Judy Chicago, The Dinner Party, 1979
The Dinner Party was the 1970s' iconic feminist art in America. Beginning in 1974 and finished in 1979, hundreds of collaborators helped to create this structural artwork to celebrate and honor the feats of approximately a thousand actual and mystical female figures that did not gain attention in history until feminist scholars recovered them. It is arranged in a triangular table; each side measured forty-eight feet with a total number of thrity-nine place settings. Each one of the plates placed on the table had an image that looks like a flower and shaped them intentionally to bear a resemblance of a vulva. In addition, the names of the women are inscribed on the hand-cast tile below the triangular table for each plate. 

Ganzeer, Urgent Visions, 2015
Urgent Visions is a piece of political street art created in Egypt during and after the 2011 revolution. Ganzeer fled the country for safety in 2014. He uses prints, stencils, stickers, and wall pieces to express his viewpoint on both the hypocritical actions of the US and the police brutality in the Egyptian regime.  This wall features a certain amount of graphics that Ganzeer selected from 2011 to the present.

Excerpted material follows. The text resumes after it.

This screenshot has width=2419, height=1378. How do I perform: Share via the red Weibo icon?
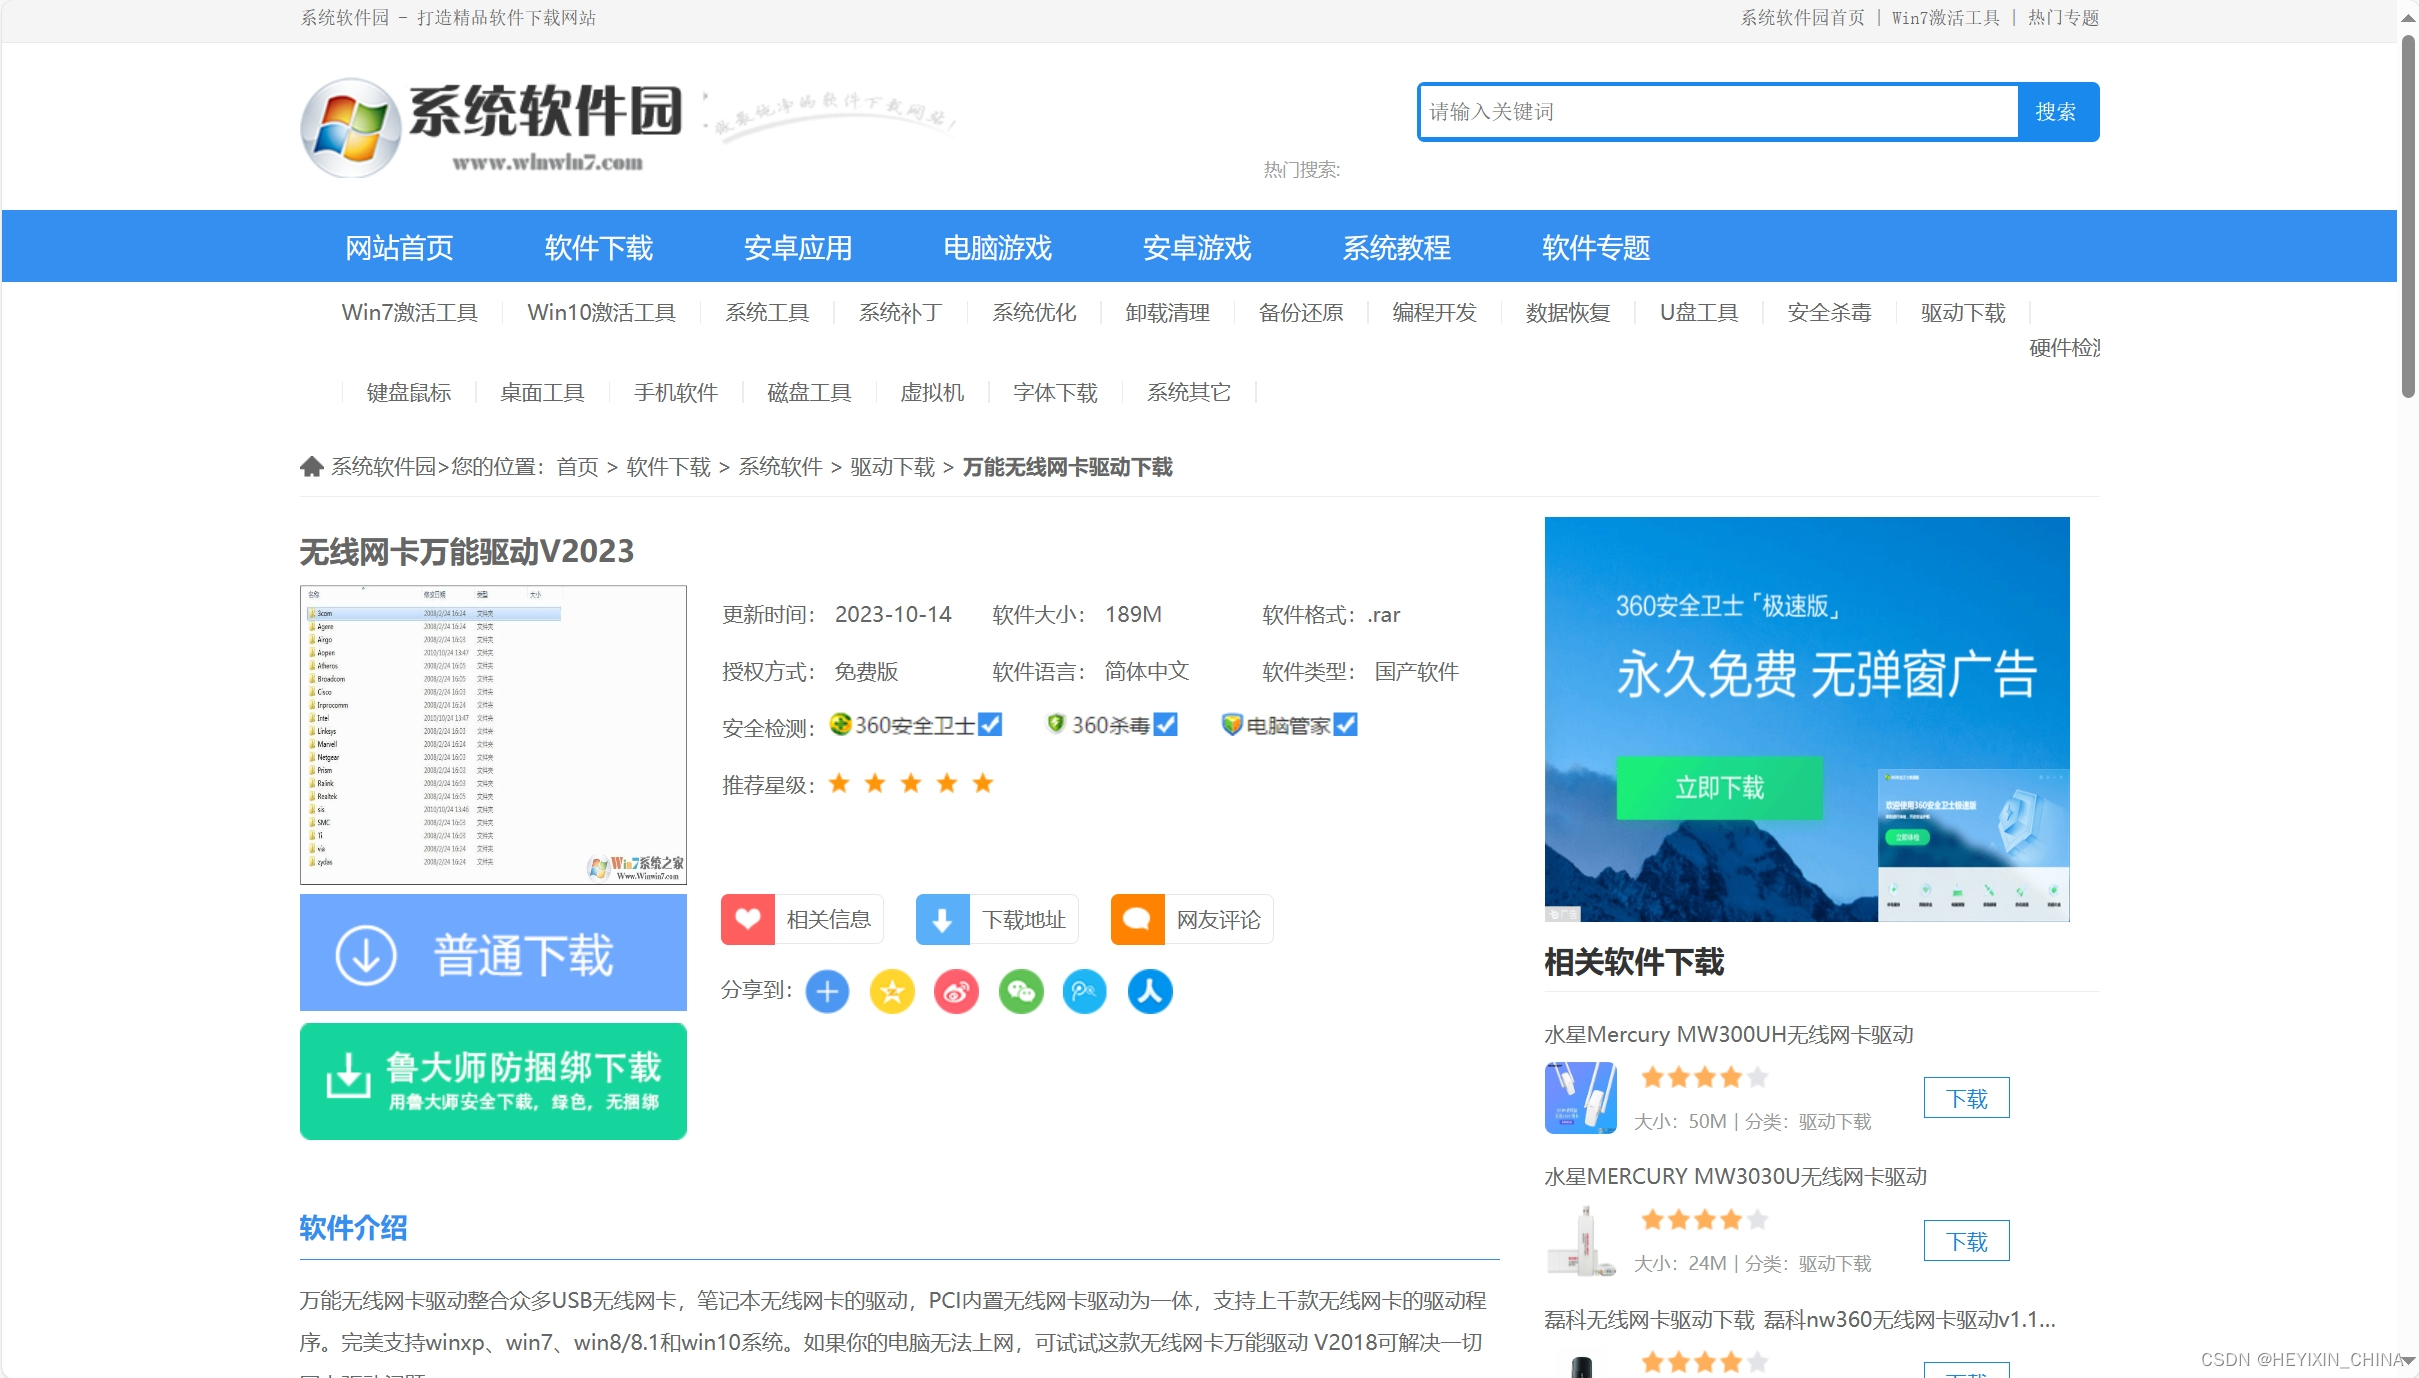pyautogui.click(x=956, y=991)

L.J. Roberts, Sisters Are Doing It for Themselves, 2011
Sisters Are Doing It for Themselves conveys the empowerment of women and LGBTQ rights. These banners came from the do-it-yourself aesthetic of 1960s social movements. L.J. Roberts was inspired to illustrate the banners with the women and rifles from a postcard from the Lesbian Herstory Archives in Brooklyn; these features advocated the derivation of radical women's politics. The factors of the artist's images challenges hierarchies of mastery and skill, as her images dispute  for social and political reorganization.